───── Material for this task ─────
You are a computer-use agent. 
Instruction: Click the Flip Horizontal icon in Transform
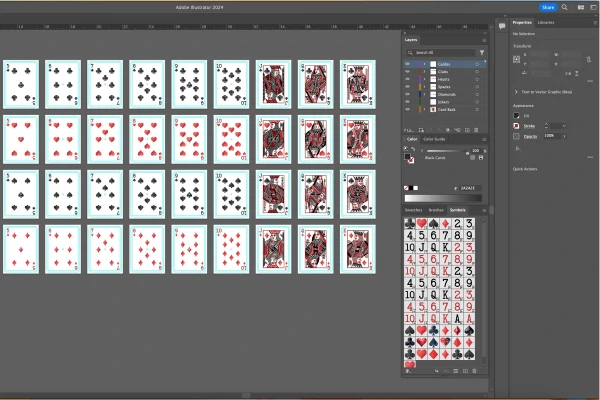tap(568, 73)
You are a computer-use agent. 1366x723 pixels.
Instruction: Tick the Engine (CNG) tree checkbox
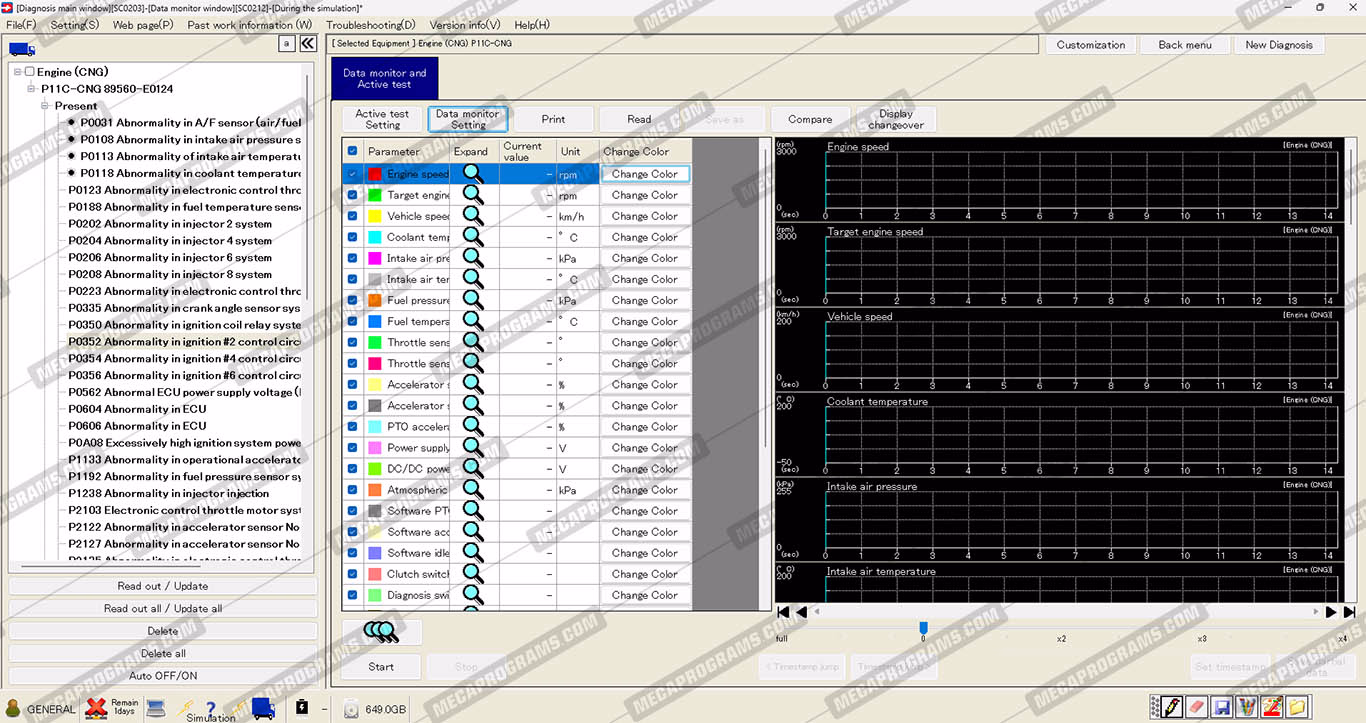[x=29, y=72]
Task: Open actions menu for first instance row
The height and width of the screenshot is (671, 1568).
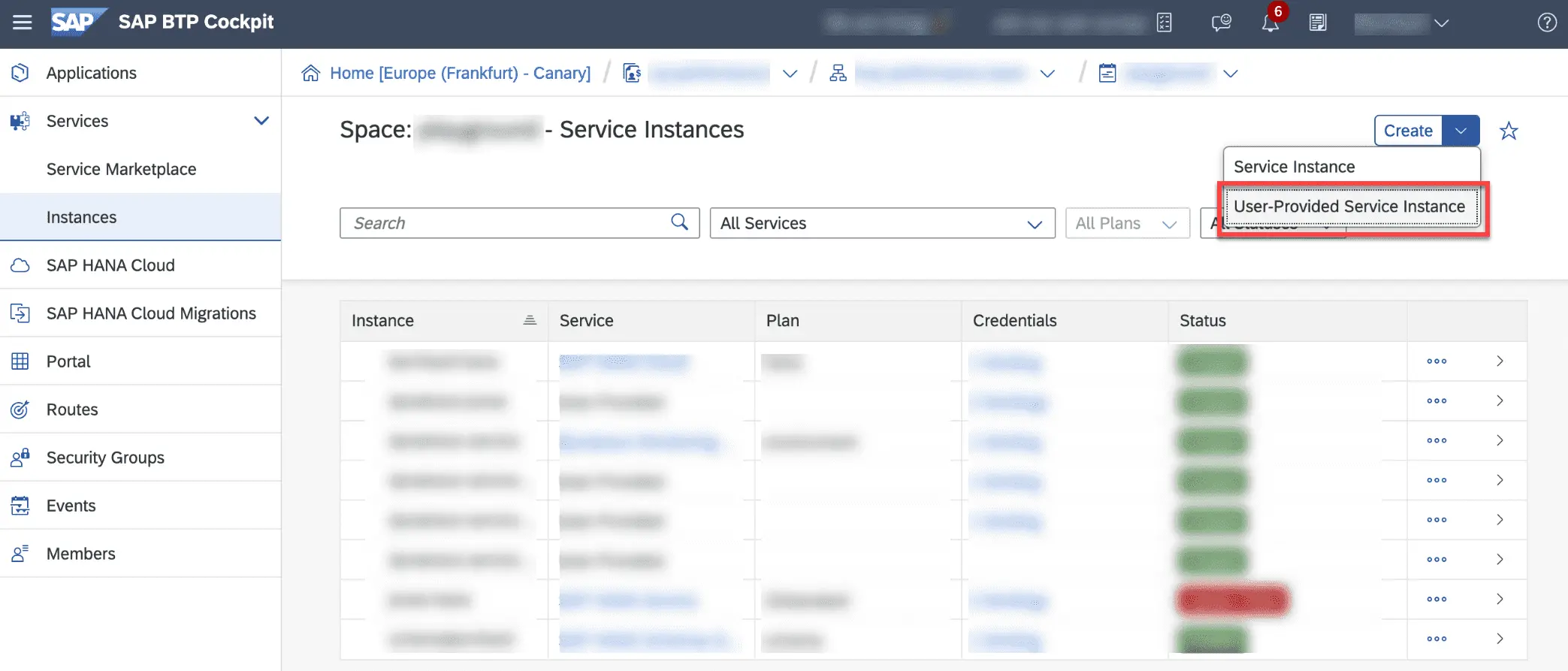Action: [x=1436, y=361]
─────
Assignment — Please reproduce the entries above exactly, omitting every picture.

Answer box —
You are a computer-use agent. 
Instruction: Click the Flip Horizontal icon in Transform
tap(568, 73)
You are a computer-use agent. 1366x723 pixels.
Instruction: Tick the Engine (CNG) tree checkbox
[x=29, y=72]
Task: Open actions menu for first instance row
The height and width of the screenshot is (671, 1568).
Action: [x=1436, y=361]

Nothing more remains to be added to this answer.